U.S. stocks closed higher on Wednesday despite a sharp rally in bond yields as investors found encouragement in signs of economic growth and coming resolution in the Greece debt talks. (Tweet This)
"Data's turned a good recovery," said Anthony Valeri, investment strategist at LPL Financial. "Optimism over Greece is helping equities here."
The Federal Reserve's Beige Book said economic activity expanded at a modest to moderate pace, a view affirmed by the morning's data reports on private payrolls, the service sector and trade.
The Dow Jones industrial average closed off its highs, up about 60 points. The Dow transports continued to recover, closing up 1.2 percent.
"I think the market overreacted this morning on the upside while the yield curve was going up and it took its cue from the weaker dollar and the euro stronger on hopes (of Greece), and now reality sets in," said Peter Cardillo, chief market economist at Rockwell Global Capital. "At one point or another as the yield curve continues to strengthen that is a negative effect for equities. They just don't mix."
Earlier, the blue chip index gained more than 150 points and the Nasdaq Composite briefly topped its record close of 5,106.59.
"Here we are near session highs. A lot of it has to do with improved economic conditions and (the idea that) Greece may be close," said Ryan Larson, head of U.S. equity trading at RBC Global Asset Management (U.S.).
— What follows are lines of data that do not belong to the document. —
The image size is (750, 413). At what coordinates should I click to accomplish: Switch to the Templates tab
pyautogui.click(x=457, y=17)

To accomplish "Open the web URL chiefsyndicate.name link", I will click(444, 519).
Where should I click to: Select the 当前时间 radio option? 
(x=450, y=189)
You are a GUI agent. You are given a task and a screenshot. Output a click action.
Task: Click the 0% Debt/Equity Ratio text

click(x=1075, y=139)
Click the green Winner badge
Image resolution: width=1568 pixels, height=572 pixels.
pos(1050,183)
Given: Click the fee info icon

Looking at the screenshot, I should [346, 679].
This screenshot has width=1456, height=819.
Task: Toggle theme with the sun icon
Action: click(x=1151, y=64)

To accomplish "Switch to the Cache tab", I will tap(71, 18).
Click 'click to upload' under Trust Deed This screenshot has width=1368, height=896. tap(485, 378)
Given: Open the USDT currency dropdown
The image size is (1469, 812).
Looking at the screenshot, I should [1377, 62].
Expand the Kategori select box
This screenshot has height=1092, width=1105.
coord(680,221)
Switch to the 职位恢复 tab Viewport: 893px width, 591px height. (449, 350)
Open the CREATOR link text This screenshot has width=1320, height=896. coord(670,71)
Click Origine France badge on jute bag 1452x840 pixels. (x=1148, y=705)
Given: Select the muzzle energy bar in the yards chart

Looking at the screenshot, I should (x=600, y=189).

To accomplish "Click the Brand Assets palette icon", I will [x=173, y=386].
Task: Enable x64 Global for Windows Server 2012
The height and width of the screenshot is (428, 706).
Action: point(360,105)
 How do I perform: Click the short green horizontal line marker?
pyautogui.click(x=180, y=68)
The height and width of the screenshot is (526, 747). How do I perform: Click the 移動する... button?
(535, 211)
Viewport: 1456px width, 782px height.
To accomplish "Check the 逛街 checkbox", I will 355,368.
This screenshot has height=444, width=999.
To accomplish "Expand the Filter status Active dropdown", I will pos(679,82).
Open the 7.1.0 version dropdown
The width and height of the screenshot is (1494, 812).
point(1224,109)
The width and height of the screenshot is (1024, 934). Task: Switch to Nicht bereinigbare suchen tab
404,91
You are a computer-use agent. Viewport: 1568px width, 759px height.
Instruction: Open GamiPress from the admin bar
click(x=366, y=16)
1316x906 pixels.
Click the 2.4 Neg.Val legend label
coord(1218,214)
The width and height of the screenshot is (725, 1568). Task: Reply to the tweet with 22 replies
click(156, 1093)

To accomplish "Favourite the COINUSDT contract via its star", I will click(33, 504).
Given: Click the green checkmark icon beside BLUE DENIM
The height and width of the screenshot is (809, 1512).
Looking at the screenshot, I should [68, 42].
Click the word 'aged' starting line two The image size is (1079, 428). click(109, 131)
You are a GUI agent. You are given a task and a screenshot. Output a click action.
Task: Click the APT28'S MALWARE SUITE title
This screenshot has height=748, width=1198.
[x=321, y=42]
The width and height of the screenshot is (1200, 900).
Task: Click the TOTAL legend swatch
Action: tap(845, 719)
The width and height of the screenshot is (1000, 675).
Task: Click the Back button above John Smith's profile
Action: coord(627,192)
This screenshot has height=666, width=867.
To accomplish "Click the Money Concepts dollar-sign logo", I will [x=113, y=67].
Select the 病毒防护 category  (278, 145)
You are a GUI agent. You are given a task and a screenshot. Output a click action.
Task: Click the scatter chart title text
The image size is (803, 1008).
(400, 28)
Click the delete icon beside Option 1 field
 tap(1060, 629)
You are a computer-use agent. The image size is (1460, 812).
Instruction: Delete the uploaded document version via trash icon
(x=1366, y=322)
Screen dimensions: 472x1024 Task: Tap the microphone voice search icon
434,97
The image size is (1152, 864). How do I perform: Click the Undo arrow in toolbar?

Greek Prime Minister Alexis Tsipras agreed in a telephone conversation with German Chancellor Angela Merkel and French President Francois Hollande on the need for an immediate solution involving a lower primary budget surplus target for Greece, a Greek official said in a Reuters report.
Athens warned it could miss a 300 million euro payment due to the International Monetary Fund this Friday.
European stocks closed mostly higher as investors eyed Greece negotiations and unchanged central bank policy.
At a press conference Wednesday European Central Bank Mario Draghi reaffirmed the continuation of ECB's asset purchase program and said the central bank wants Greece to stay in the euro zone. He would not comment on the Greece debt talks. Earlier in the day, the ECB left the benchmark interest rate unchanged at 0.05 percent, as expected.
The U.S. dollar reversed early gains to fall about half a percent against major world currencies, with the euro topping $1.12.
"On balance the equity market is responding to the sense that the dollar has peaked and will move lower," said John Lonski, chief economist at Moody's. "The global investors hold just under half of Treasury debt. If investors sense dollar softening they're going to demand higher yields from Treasury bonds."
Treasury yields rose following the U.S. data reports and joined the rally in the German Bund yield. The U.S. 10-year hit 2.38, topping both its year-to-date intraday and closing high. The 10-year Bund yield jumped to trade near 0.89 percent, a high for 2015.